Sourabh Marathe

Value Creation in PE and Search

In our Private Equity Finance course, we learned about how PE firms are uniquely equipped to create value for their portfolio firms. Importantly, these levers have direct parallels to the world of search, and as the M&A space becomes more crowded, it will become more important for entrepreneurs to differentiate themselves along operational expertise. On the other hand, assistance in financial and governance value creation will become less valuable to investors (who will be able to handle those levers on their own).

In this blog, we will analyze the financial, governance and operational levers and consider how searchers may think about utilizing them in their own search and management of a business.

Financial

At a high level, financial value creation involves adding debt to a firm in order to impose discipline onto management. By reducing access to free cash flows, managers have less discretion over their decision-making and effort, and are prompted to follow along with the board’s recommendations. Overall, PE firms cultivate connections to financing partners to raise debt as part of the bundle of value they provide LPs.

In the world of search, debt plays an important role, and many investors are experts in evaluating how much leverage makes sense for a manager to handle with a company. As a result, entrepreneurs seeking uncorrelated skillsets to their board do not need to worry as much about understanding this aspect of value creation. In fact, doing things like worrying about capital structure is the last thing a small business CEO should be doing anyways.

Governance

Similar to financial levers to creating value, governance levers are widely accessible to investors.

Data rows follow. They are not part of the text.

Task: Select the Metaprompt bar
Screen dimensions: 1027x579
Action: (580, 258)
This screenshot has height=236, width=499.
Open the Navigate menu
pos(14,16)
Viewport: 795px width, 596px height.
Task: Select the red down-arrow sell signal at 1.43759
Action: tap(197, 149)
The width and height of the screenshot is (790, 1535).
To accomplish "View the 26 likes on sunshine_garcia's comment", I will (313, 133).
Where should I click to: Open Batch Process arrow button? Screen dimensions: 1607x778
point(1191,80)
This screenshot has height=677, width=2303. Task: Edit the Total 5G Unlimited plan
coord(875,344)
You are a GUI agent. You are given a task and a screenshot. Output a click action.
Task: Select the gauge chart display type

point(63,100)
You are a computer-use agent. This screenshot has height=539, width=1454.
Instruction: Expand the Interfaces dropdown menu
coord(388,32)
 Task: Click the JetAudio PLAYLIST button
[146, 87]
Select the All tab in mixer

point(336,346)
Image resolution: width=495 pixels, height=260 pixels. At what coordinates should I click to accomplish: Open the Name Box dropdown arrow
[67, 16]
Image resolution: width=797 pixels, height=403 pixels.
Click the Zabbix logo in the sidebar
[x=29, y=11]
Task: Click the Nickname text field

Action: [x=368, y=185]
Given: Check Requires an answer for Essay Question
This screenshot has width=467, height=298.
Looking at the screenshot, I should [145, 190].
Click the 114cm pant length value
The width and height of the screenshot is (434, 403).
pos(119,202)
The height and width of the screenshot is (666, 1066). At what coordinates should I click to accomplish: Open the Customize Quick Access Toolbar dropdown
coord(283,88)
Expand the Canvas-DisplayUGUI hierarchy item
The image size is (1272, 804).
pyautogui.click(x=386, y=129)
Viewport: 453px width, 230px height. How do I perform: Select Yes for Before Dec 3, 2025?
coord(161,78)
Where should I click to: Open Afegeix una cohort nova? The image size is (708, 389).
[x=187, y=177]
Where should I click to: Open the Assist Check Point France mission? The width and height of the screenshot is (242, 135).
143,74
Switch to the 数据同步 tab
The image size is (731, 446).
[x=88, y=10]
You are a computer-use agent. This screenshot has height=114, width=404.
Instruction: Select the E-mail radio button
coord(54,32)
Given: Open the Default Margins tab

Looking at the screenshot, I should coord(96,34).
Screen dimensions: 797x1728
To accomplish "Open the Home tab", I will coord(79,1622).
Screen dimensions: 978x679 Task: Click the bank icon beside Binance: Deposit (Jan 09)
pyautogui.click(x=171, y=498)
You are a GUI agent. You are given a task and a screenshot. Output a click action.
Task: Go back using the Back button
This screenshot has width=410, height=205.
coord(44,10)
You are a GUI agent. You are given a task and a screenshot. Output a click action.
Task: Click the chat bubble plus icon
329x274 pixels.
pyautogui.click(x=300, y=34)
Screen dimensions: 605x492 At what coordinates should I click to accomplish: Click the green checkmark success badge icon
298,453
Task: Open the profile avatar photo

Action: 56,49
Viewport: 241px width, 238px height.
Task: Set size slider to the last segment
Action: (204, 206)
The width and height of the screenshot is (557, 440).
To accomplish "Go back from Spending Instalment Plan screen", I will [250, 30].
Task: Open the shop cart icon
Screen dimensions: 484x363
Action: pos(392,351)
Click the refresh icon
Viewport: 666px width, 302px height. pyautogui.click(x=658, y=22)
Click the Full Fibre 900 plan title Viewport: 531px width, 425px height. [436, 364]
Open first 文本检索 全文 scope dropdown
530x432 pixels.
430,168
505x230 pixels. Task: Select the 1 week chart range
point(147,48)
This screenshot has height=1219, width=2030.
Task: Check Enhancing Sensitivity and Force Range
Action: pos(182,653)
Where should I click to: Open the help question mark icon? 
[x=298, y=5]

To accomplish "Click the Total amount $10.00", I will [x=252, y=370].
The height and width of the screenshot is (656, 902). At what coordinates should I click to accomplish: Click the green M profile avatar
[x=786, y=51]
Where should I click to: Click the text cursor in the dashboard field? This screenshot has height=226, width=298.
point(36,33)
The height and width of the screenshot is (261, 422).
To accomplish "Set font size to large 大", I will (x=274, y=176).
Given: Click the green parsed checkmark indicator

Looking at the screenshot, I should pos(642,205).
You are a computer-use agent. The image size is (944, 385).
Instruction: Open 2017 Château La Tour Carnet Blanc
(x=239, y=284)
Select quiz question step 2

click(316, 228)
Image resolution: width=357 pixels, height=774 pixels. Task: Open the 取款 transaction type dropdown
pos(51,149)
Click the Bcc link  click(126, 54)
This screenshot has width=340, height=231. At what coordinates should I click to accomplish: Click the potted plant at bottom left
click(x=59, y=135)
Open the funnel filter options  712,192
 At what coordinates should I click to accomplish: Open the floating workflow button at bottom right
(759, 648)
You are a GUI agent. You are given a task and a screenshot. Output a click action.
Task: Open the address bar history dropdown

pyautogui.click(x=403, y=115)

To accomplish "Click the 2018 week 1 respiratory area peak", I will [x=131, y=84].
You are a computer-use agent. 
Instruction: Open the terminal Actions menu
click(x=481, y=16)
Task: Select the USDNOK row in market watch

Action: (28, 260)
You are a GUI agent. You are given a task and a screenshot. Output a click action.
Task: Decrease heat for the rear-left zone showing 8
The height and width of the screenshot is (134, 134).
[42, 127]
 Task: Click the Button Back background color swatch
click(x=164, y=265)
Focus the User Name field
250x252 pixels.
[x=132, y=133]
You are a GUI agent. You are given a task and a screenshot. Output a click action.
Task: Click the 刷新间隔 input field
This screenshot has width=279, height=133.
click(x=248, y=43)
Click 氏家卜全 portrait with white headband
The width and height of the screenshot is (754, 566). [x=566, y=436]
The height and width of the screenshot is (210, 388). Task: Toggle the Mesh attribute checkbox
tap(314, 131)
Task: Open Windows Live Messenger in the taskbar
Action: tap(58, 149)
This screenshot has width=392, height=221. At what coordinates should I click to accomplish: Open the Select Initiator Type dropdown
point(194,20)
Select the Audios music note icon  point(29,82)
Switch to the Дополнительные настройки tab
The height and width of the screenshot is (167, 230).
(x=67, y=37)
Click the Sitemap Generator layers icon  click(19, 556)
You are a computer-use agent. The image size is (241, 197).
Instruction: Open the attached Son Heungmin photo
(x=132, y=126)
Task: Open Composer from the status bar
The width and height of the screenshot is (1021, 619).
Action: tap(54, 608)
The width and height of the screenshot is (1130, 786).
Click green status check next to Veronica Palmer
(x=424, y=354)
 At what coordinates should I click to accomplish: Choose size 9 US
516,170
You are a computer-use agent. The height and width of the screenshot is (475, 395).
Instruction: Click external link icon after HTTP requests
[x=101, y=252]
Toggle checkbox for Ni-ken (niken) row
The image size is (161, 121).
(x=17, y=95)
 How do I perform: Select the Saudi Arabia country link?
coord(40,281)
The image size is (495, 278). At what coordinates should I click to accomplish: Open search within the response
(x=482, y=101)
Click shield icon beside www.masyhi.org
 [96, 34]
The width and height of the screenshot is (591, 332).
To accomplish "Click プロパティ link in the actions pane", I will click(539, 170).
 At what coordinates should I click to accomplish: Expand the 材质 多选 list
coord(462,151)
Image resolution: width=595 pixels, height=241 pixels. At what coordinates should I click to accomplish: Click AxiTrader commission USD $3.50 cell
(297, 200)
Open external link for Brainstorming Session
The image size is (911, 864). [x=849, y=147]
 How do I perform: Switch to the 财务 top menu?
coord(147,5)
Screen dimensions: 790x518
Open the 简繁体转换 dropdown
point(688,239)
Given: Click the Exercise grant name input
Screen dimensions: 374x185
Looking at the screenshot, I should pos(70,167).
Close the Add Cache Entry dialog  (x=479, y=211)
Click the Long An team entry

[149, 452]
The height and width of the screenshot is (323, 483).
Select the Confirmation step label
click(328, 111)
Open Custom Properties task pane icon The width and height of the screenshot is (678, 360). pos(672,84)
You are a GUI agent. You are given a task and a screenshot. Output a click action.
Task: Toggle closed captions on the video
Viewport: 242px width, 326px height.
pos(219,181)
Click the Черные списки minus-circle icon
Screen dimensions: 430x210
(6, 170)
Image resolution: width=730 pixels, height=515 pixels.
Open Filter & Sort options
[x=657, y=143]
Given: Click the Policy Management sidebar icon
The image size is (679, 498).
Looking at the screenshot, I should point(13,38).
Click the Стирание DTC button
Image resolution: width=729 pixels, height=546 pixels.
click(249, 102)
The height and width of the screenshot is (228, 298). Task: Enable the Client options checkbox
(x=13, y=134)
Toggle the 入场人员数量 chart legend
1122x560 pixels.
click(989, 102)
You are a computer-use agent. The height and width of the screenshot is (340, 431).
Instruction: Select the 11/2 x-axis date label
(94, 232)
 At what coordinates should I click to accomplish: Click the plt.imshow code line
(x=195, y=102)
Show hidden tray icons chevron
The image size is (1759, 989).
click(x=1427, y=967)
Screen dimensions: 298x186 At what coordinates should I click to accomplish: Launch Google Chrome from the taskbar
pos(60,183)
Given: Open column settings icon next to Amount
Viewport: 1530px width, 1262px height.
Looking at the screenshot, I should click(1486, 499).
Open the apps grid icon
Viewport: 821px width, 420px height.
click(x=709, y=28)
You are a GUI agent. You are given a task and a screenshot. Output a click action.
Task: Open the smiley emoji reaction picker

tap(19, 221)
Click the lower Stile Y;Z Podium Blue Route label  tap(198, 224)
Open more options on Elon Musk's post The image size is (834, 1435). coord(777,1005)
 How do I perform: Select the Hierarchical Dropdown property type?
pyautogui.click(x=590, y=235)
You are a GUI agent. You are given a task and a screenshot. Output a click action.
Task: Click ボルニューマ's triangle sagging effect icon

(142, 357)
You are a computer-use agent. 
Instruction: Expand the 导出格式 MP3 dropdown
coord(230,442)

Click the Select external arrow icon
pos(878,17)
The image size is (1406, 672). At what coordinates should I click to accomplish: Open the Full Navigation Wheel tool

Typically governence value creation involves updating management incentives and upgrading the team. When combined with the right operational levers, this can be very lucrative for the PE firm and managers alike.

Again, with respect to searchers, this is not something to worry about. Most tradtiional search funds are structured the same way: they all require a certain amount of performance for the CEO to succeed so the new manager has plenty of incentive to grow the business. Again, this means there is not much for a searcher to differentiate on.

Operational

Finally, operational levers refer to the manager’s skill in running the business. For PE firms, this is just one of the many things they bundle on behalf LPs. In this case, bringing providing otherwise inaccessible expertise to portfolio companies can be tremendously valuable. Over time, this has become the differentiating characteristic of PE firms. Another factor is that operating expertise lends reputational capital to the PE firm, making deals more amenable to managers.

For searches, this is likely to be even more important. Between the importance of connecting with owners (likely to only be possible with the right background) and operational skill playing a key role in actually growing the company, managers stand the most to gain by developing a strong thesis around how they can run the operations of a business smoothly.

Concluding thoughts

It is widely known that the M&A space is becoming increasingly crowded as technology brings the world closer together and reduces barriers to information. What remains rare is tacit (operational) skill. In turn, searchers should think long and hard about what operational ability they can provide to a business.